Debugging
December 20 2022
debugging.Rmd
This page explains how to debug your code. There are many ways in which this can be done, so we’ve split them into levels ranging from basic to more advanced methods. First though:
Don’t ignore warnings!
People often put statements into their code to reduce the number of warnings it generates to make it look prettier. This is always a terrible idea, as if new warnings are introduced by a mistake, you won’t see them (because you suppressed them!), so please don’t do any of the following:
suppressWarnings()
suppressPackageStartupMessages()
library(dplyr, warn.conflicts = FALSE)
Or anything else like that. We will never mark you down for generating warning messages in your code (unless they are real warnings about real problems in your code of course!).
Restart R and never save .RData files
Errors can often be transitory because of something weird in your current environment, and while that’s not great it’s just not worth worrying too much about, so it’s always worth restarting R and trying again before you panic and try debugging the problem, which can take a while.
However, if you save and restore .RData
files, then when
you restart R you won’t delete all of the mistakes you made in the last
R session - the objects present in the last session will still be there
after restarting - and your code will no longer be reproducible. As a
result we strongly encourage you to never save or restore these files.

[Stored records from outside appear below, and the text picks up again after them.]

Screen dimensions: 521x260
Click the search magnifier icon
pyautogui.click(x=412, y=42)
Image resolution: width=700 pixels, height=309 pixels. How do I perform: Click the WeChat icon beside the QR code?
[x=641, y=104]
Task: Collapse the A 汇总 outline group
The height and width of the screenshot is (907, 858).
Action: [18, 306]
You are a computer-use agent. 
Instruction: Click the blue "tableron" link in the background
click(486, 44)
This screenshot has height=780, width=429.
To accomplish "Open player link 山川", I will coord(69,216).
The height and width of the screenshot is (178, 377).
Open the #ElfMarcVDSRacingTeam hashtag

To disable this, open the (global) preferences in RStudio, and untick
“Restore .RData into workspace at startup” and set “Save workspace to
.RData on exit:” to “Never”.
Once you’ve not ignoring the error messages, and you’ve tried restarting R and it hasn’t helped, then you need to try debugging the code for real, we’re afraid. Here’s an approach you could try:
Watch the video on debugging
This would be a good time to watch this keynote from rstudio::conf 2020 by Jenny Bryan. It is an excellent keynote on errors in R and how to identify and fix them.
Level 1 - Check for typos
Read the error or warning message carefully and try to decipher it.
- Have you seen it before?
- Are there any recognizable function or object names that might give you a clue as to what is causing the error?
- Are there any spelling mistakes in your code that might be causing a problem? Check the names of your functions, arguments, and objects.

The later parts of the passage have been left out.